Development of anti-inflammatory peptidomimetics based on the structure of human alpha1-antitrypsin

Human α1-antitrypsin (hAAT) has two distinguishing functions: anti-protease activity and regulation of the immune system. In the present study we hypothesized that those two protein functions are mediated by different structural domains on the hAAT surface. Indeed, such biologically active immunoregulatory sites (not associated with canonical anti-protease activity) on the surface of hAAT were identified by in silico methods. Several peptides were derived from those immunoregulatory sites. Four peptides exhibited impressive biological effects in pharmacological concentration ranges. Peptidomimetic (14) was developed, based on the structure of the most druggable and active peptide. The compound exhibited a potent anti-inflammatory activity in vitro and in vivo.
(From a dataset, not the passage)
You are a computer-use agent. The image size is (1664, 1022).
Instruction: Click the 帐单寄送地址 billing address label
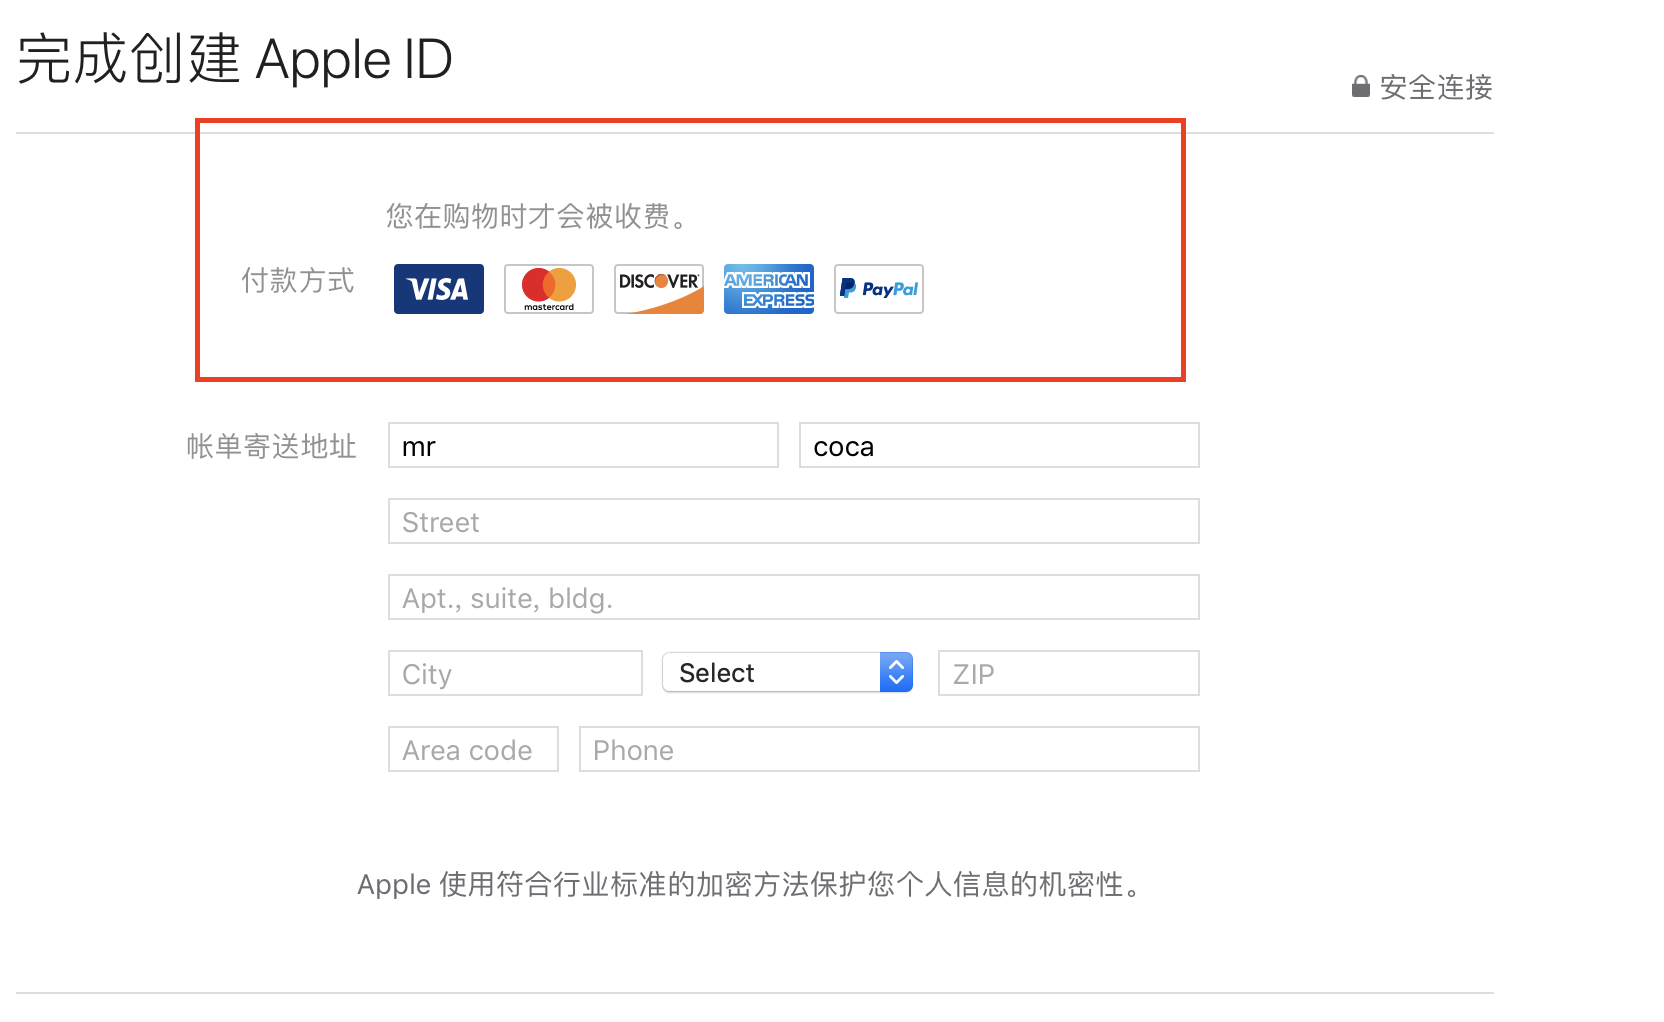click(271, 447)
Such a compound could be used as a basis for developing novel anti-inflammatory drug candidates and as a research tool for better understanding hAAT functions. [Display omitted] •The immunomodulatory effects of human alpha1-antitrypsin (hAAT) were studied.•The binding pockets were identified, using molecular modeling putative hAAT.•Several peptides derived from hAAT binding pockets exhibited immunomodulatory effects.•Several peptidomimetics were developed, based on the structures of active peptides.•One of them (compound 14) exhibited a significant biological effect in vivo.